Part I - Design a Multiplier

In the part of the lab, you are required to design a multiplier, which does the multiplication of a 3-bit number B(2:0) by a 4-bit number A(3:0).

The multiplication process can be illustrated as follows:

You are required to use half adders, full adders and AND gates to implement this multiplier.

1. Design: draw out the logic diagram of the multiplier (e.g. see the logic diagram of a 2-bit and 2-bit multiplier illustrated in the Pre-lab and Background Information). Remember, you may only use half adders, full adders and AND gates. You will need to include this logic diagram in your lab report.

2. Create a new design file "YourFirstNameLastNameLab2Part1" under your default design directory/folder. In this design file, draw the circuit you have designed from step 1. You may use SPDT switches to provide the multiplicand and multiplier inputs. You may also use LED arrays to demonstrate your resulting binary number of the multiplier (each LED can be used for a single bit in the multiplier result).

3. Run simulations to test your design. You should test a few possible pairs of the numbers A and B, e.g. multiply the decimal equivalents: 8x2, 11x3, etc. You should verify that the results generated (as indicated in the LED lights if you choose to use the LED lights to demonstrate your multiplication results) are correct for each of the number pairs. Capture a screenshot for each of the A & B number pairs you tested and include an explanation on how you can conclude that your circuit is functioning correctly.

4. Once you have verified your design logically in step 3, use your multiplier to conduct the following multiplications, use a table to list your inputs and expected outputs. Capture a screen shot for each of the following multiplications and include an explanation on how you verify that your circuit does the multiplications correctly for the following cases.

a. 5x3

b. 15x5

c. 9x7

d. 15x7

Part II - Design a Synchronous Counter

Design a synchronous counter to produce the following binary sequence. Use J-K flip-flops and other gates necessary:

1 - 4 - 3 - 5 - 7 - 6 - 2 - 1 - 4 - .......

1. Design: draft the specification for the counter including the inputs and outputs. Construct state tables based on your specification, and use the K-map if necessary to optimize your functions for the outputs. Include the specification, input/output definitions, state tables, and the K-maps in your lab report.

2. Create a new design file "YourFirstNameLastNameLab2Part2" under your default design directory/folder. In this design file, draw the circuit you have designed from step 1. You may use SPDT switches to provide control inputs. You may use LED arrays to show your binary sequence or use a 7-segment display to display the binary sequence in a human readable manner.

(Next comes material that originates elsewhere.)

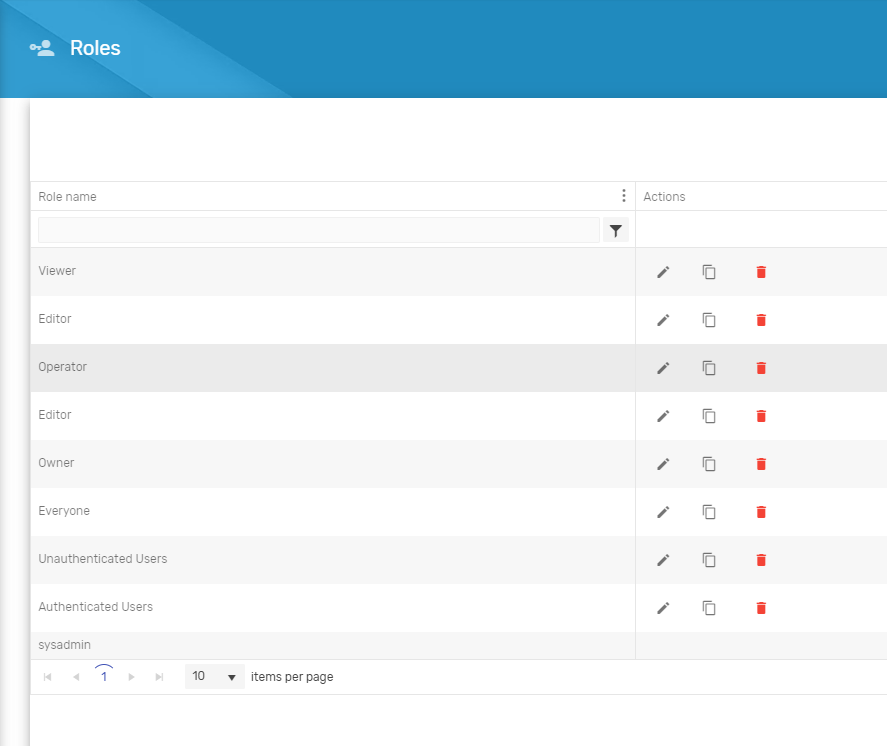887x746 pixels.
Task: Sort by Role name column header
Action: [x=67, y=197]
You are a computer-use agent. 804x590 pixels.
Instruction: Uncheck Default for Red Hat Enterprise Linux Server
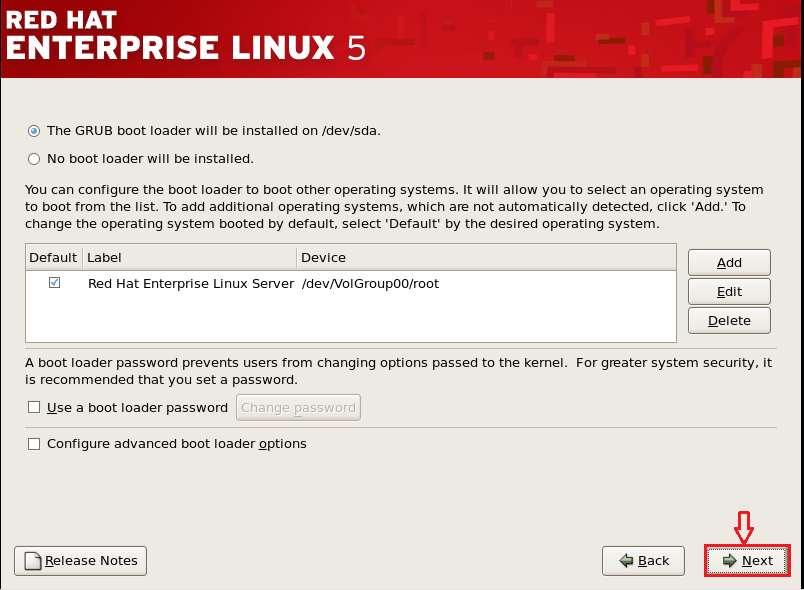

3. Run simulations to test your design. You should verify that the counter you design generates the correct sequence. Capture a series of screenshots to demonstrate the correct sequence generated by your counter and include a short explanation on how you can conclude that your circuit is functioning correctly.

Part III - Design a Shift Register

A Shift Register is a series of flip-flops connected so that data can be transferred to a neighbor each time the clock pulse is active. These shift registers can be constructed using D or J-K flip-flops.

A shift register counter is a shift register with the serial output connected back to the serial input to produce special sequences. Two of the most common shift register counters are the Johnson Counter [Twisted Ring Counter] and the Ring Counter [Overbeck Counter].

1. Conduct research on what Ring Counter and Johnson Counter are and what their expected functions are. Include your research results in your lab report.

2. Build a 5-bit Ring Counter using J-K flop-flops, and again using D flip-flops. Include the state tables and confirm that each produces five states.

3. Build a 5-stage Johnson Counter using J-K flip-flops, and again using D flip-flops. Include the state tables and confirm that each produces ten states.

4. Create a new design file "YourFirstNameLastNameLab2Part3" under your default design directory/folder. In this design file, draw the circuit for all the four counters you have designed from step 1 and step 2. Apply the same clock source to all the four counters and use different LED arrays to demonstrate the outputs of each counter.

5. Run simulations to test your design. You run through all the possible states for your Ring Counters as well as your Johnson Counters. Capture a series of screenshots to show all the states of your counters in the correct sequence and include an explanation on how you can conclude that your counters are all functioning correctly.